Recent advances in neuroimaging have allowed the detection and characterization of focal malformations of cortical developmental in a significant proportion of patients with epilepsy, many of whom were previously labelled as cryptogenic, allowing a better description of the associated electroencephalogram (EEG) features. Alpha activity is usually preserved, although superficial gyral abnormalities are often associated with overlying localized polymorphic delta activity, and occasionally abnormal fast activity. Most affected patients with epilepsy show interictal spikes. These are often broadly concordant with the structural abnormality but may show a wider anatomic distribution and be multifocal, or occasionally appear only in anatomically distant sites. In many patients the spikes are frequent and sometimes they occur continuously or in long trains. EEG findings are often stable over time, but some patients only show the development of slow wave changes or interictal spikes when followed serially for several years. A small proportion of patients with focal malformations of cortical development have EEG features mimicking idiopathic generalized epilepsy, and occasionally patients exhibit continuous generalized spike and slow wave activity in sleep.

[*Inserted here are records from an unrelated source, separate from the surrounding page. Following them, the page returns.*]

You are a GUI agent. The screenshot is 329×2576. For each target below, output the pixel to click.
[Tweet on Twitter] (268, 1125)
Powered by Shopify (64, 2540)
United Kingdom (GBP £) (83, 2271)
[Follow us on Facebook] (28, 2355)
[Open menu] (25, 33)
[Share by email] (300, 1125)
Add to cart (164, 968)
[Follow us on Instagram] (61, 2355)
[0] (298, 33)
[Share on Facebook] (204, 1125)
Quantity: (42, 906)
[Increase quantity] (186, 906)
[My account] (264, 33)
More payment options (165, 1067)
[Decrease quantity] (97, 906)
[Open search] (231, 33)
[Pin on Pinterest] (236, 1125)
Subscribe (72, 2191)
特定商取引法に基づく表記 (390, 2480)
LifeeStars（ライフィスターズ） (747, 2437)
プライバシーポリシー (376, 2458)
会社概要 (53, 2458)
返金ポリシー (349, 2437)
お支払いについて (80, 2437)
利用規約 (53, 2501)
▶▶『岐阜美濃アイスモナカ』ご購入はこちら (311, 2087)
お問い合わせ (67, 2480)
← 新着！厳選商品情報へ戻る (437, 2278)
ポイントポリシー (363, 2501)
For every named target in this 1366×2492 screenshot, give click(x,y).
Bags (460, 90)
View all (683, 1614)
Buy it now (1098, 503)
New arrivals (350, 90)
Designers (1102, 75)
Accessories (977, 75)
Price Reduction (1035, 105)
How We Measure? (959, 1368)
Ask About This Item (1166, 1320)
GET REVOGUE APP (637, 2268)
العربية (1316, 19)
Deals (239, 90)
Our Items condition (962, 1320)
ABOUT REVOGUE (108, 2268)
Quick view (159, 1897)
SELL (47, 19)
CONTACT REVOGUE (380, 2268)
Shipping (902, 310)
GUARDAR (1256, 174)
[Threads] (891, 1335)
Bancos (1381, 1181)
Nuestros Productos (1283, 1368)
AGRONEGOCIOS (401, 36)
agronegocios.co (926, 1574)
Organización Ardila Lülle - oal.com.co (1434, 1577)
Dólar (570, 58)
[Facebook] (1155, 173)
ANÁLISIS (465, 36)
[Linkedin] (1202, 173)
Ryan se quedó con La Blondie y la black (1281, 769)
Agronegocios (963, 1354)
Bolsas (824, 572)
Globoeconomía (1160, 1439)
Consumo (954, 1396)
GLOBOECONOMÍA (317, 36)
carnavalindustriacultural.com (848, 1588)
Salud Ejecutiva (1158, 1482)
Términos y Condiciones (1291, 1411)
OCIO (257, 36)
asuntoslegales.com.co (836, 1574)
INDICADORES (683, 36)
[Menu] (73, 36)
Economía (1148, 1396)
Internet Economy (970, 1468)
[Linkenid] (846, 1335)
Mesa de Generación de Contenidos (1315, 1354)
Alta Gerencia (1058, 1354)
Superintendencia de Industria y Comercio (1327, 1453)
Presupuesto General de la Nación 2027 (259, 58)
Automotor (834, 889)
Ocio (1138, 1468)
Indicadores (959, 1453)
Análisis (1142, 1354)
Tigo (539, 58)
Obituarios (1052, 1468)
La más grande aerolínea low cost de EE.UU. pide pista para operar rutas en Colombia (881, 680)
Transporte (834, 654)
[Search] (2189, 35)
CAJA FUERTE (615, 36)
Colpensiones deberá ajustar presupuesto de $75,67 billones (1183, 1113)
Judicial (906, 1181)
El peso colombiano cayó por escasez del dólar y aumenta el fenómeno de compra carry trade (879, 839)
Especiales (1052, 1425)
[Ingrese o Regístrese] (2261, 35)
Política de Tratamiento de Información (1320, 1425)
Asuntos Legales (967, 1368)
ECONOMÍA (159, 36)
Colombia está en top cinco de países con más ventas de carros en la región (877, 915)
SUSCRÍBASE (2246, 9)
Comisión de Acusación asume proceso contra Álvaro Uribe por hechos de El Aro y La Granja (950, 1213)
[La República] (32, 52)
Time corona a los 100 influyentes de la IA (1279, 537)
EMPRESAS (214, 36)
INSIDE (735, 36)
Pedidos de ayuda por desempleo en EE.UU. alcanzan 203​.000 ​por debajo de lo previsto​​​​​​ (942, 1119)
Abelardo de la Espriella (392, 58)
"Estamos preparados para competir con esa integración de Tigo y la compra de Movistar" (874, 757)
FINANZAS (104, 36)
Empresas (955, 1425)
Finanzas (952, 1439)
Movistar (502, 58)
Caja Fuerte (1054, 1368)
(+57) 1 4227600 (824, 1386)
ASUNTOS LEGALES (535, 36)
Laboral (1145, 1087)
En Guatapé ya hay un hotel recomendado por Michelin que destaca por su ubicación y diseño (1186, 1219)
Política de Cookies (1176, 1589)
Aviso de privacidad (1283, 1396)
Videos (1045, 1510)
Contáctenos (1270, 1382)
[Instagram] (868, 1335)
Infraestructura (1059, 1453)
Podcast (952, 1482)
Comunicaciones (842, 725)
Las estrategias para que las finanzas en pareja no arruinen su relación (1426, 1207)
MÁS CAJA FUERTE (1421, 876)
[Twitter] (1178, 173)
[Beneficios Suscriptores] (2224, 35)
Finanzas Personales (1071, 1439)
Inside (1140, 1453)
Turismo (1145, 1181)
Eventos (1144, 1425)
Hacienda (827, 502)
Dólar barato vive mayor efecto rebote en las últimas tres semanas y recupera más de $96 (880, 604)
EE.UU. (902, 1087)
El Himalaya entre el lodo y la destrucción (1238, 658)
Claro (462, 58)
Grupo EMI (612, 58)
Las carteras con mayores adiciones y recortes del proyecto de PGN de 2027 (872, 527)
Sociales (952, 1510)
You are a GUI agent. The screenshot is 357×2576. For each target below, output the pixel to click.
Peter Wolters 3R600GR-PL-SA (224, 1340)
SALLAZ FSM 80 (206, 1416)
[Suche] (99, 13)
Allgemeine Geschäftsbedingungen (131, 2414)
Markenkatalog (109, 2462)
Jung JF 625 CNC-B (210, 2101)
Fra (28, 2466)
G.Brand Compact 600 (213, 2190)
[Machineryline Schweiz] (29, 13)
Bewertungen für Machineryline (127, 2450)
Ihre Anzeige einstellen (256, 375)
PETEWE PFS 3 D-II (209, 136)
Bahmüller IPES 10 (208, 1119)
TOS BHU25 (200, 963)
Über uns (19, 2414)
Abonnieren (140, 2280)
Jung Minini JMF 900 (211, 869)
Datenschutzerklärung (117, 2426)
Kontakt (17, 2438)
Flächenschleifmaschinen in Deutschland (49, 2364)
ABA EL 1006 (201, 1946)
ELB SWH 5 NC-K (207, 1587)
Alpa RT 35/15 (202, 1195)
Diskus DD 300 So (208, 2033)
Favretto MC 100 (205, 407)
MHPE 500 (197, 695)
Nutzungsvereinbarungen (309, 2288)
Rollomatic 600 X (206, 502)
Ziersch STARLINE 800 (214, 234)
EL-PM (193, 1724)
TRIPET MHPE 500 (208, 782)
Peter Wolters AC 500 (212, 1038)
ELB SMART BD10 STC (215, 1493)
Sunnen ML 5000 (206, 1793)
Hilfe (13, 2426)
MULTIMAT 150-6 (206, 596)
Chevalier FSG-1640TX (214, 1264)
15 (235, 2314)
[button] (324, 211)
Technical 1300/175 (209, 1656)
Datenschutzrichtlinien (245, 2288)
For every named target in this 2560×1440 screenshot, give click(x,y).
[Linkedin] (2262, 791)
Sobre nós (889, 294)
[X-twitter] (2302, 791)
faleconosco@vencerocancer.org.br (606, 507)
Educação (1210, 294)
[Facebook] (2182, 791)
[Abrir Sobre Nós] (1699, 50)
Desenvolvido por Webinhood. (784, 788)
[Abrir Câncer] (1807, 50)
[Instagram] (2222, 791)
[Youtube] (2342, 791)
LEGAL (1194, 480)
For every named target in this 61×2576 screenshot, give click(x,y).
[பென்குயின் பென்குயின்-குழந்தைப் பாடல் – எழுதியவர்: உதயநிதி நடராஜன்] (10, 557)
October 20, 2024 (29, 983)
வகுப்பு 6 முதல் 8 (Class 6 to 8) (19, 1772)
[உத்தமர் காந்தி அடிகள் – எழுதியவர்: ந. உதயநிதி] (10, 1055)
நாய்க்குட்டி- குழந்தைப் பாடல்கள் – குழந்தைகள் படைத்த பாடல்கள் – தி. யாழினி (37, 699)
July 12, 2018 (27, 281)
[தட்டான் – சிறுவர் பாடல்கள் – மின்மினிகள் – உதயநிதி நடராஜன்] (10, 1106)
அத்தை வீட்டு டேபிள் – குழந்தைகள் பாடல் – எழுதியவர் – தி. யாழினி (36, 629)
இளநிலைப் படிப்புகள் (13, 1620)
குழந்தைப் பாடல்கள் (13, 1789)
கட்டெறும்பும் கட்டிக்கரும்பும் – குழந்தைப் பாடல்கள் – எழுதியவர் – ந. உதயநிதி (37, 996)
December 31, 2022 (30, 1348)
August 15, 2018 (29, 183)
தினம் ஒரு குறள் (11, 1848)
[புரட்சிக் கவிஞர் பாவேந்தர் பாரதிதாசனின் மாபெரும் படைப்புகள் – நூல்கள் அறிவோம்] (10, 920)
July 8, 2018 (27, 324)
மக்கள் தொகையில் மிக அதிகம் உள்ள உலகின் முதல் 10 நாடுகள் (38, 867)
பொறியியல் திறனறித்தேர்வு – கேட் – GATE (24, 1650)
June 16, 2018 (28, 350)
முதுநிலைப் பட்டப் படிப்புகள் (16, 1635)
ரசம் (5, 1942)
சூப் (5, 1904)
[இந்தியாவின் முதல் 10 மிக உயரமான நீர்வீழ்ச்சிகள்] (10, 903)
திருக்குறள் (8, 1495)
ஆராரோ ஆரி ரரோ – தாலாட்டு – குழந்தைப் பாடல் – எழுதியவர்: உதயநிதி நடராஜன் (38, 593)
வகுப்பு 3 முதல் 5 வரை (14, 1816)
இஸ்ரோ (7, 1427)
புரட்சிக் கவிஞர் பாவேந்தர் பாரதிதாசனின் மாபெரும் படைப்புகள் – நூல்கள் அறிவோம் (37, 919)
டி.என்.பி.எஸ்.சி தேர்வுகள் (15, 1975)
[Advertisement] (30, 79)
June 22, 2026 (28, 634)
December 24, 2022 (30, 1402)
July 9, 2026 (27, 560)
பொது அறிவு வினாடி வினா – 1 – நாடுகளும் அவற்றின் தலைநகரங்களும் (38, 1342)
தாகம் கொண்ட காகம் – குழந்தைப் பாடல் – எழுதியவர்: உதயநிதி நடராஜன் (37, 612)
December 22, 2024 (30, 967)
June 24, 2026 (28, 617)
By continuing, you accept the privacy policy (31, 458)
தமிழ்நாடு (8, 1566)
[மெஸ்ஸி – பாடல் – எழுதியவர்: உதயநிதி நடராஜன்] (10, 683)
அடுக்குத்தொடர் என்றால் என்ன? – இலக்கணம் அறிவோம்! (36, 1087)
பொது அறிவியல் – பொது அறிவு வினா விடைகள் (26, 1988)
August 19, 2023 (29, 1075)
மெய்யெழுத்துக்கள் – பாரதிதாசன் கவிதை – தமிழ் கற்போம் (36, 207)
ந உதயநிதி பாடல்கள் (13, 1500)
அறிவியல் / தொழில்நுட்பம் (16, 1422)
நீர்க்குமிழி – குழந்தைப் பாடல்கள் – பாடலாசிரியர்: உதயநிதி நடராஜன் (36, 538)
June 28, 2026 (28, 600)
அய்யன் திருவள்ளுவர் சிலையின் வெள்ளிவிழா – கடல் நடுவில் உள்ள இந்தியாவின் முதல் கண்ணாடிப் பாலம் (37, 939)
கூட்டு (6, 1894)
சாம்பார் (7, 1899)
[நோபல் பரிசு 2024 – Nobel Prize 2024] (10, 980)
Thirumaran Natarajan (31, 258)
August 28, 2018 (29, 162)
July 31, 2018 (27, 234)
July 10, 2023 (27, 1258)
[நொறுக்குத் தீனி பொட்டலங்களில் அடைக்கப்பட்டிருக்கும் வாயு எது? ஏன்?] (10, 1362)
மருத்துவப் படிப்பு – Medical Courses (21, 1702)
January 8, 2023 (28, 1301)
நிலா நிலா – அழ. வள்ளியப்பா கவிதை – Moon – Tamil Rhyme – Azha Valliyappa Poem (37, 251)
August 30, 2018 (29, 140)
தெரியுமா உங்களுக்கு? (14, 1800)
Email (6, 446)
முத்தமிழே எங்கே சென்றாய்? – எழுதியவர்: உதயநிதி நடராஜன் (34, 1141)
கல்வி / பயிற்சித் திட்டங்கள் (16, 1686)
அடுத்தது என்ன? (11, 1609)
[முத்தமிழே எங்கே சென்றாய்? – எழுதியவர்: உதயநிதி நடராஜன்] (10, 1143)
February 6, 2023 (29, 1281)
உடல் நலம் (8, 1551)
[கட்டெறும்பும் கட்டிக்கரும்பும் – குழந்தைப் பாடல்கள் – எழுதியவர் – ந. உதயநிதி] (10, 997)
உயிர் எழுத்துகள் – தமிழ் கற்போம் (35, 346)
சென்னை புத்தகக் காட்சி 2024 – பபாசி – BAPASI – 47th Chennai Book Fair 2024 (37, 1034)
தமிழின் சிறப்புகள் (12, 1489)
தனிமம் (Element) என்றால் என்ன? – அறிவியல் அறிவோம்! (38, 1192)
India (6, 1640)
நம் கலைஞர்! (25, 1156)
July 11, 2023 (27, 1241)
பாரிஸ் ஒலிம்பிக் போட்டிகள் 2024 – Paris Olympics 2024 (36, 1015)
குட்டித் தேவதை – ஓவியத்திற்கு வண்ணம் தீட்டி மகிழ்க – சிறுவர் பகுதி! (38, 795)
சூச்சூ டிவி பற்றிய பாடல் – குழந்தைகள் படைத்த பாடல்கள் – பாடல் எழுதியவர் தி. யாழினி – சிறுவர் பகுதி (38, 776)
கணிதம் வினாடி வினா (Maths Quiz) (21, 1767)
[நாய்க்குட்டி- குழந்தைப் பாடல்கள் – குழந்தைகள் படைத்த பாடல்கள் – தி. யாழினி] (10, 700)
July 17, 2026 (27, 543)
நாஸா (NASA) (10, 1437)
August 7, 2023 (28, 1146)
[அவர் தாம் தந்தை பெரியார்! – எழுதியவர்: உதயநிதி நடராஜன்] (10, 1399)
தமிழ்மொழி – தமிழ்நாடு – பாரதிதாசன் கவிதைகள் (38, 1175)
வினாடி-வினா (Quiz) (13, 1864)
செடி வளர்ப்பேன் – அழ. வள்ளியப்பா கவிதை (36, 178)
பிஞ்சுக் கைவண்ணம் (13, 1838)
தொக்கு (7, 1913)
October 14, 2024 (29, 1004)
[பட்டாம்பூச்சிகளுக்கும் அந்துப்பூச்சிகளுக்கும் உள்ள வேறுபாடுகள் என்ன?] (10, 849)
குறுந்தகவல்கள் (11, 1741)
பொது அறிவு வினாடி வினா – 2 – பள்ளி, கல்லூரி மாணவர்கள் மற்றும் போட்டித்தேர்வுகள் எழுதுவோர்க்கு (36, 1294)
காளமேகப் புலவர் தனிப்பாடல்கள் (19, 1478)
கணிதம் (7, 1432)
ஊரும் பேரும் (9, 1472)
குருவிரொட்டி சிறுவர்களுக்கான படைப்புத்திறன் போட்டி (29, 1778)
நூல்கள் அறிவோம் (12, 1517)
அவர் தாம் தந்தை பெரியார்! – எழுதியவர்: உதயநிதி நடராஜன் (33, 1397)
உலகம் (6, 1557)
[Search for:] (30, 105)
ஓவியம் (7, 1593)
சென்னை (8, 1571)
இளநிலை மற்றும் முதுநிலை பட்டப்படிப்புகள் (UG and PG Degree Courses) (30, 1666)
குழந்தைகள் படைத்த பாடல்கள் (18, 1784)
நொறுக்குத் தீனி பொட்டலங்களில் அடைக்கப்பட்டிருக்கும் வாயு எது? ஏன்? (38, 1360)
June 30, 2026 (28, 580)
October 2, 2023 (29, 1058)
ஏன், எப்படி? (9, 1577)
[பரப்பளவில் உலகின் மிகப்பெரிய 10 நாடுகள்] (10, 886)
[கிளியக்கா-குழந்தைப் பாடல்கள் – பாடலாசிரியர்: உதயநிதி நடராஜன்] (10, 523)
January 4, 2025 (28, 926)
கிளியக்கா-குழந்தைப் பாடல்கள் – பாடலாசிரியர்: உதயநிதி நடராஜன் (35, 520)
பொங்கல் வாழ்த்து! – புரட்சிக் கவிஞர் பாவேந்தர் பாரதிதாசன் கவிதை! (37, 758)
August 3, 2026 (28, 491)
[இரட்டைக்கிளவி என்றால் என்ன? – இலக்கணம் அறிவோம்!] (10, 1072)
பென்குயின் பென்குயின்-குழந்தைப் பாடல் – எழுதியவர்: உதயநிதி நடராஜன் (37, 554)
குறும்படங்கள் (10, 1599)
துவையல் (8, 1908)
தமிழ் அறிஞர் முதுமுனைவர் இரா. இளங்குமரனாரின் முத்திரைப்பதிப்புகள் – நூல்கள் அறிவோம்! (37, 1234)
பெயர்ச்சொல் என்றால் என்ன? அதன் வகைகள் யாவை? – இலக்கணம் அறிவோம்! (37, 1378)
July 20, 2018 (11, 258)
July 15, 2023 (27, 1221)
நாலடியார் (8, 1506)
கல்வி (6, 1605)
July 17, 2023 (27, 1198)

Electrocorticography studies confirm the often widespread nature of interictal spiking, but may also show highly epileptogenic patterns recorded directly from dysplastic cortex. The intrinsic epileptogenicity of areas of cortical developmental abnormalities has also been demonstrated by chronic intracranial studies and in vitro recordings of slices obtained from resected human dysplastic cortex. In this regard such developmental abnormalities are fundamentally different from acquired lesions such as tumors/vascular anomalies that usually exert their effects through changes in adjacent cortex.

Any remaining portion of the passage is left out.